A year before her death, Anne-Marie Culleton opened up her brand new journal, aptly titled 'My Life - life is a garden, love is the rose', and jotted down her 19-year-old dreams for her future self.
On page one she wrote: “I want to be an artist, but until I can support myself in this particular field, I would like to be an interpreter.
"But until I’m good enough to be one of those, I’m going to have to get a job as a receptionist come secretary – which I don’t mind but I’m not overly fond in any case.
"So those are my career plans. I’d also like to be a designer or photographer. I’d like to learn pottery and hang gliding. There’s a lot I’d like to do.
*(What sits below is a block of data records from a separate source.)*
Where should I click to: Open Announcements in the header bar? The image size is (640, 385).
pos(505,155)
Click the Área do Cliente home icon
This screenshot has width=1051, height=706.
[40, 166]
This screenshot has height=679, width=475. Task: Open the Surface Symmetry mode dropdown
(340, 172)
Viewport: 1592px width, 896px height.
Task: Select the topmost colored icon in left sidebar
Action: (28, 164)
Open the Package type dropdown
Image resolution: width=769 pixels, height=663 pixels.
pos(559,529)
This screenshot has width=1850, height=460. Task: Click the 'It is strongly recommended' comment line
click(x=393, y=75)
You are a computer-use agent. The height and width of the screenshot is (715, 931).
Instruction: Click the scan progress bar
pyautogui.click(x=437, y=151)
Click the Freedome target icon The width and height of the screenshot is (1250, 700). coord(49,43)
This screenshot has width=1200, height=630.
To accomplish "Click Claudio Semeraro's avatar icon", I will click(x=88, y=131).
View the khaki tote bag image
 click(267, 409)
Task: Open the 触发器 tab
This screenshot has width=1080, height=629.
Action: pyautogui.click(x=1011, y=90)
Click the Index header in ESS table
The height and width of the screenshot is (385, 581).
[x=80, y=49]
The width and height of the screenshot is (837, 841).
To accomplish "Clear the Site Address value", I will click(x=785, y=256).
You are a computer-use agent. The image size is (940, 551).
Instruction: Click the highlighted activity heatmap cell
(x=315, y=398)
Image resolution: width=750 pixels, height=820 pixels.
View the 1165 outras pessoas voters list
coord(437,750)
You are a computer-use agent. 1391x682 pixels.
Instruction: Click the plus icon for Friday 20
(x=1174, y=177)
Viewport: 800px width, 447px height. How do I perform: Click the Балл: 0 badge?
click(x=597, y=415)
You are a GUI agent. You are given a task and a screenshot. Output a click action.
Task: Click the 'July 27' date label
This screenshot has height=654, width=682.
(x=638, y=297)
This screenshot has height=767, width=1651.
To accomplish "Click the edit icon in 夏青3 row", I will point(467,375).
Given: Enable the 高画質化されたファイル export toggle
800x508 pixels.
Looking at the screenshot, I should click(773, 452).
"But most of all I want to leave Darwin… I want so much to travel. I yearn for it. I yearn for a lot of things that I won’t divulge just now."
But Anne-Marie would never get to pursue those dreams, because she was brutally raped and murdered in her Darwin flat a year later in 1988, after her next-door neighbour broke into her home while she was sleeping.
Jonathan Peter Bakewell raped and strangled the 20-year-old before immersing her body in scalding hot water in an attempt to advance body decomposition.
Bakewell was sentenced in 1989 to life in prison, and Anne-Marie's devastated family thought that was that. Anne-Marie's killer would spend the rest of his life behind bars, and they could get on with trying to work out how to live life without her.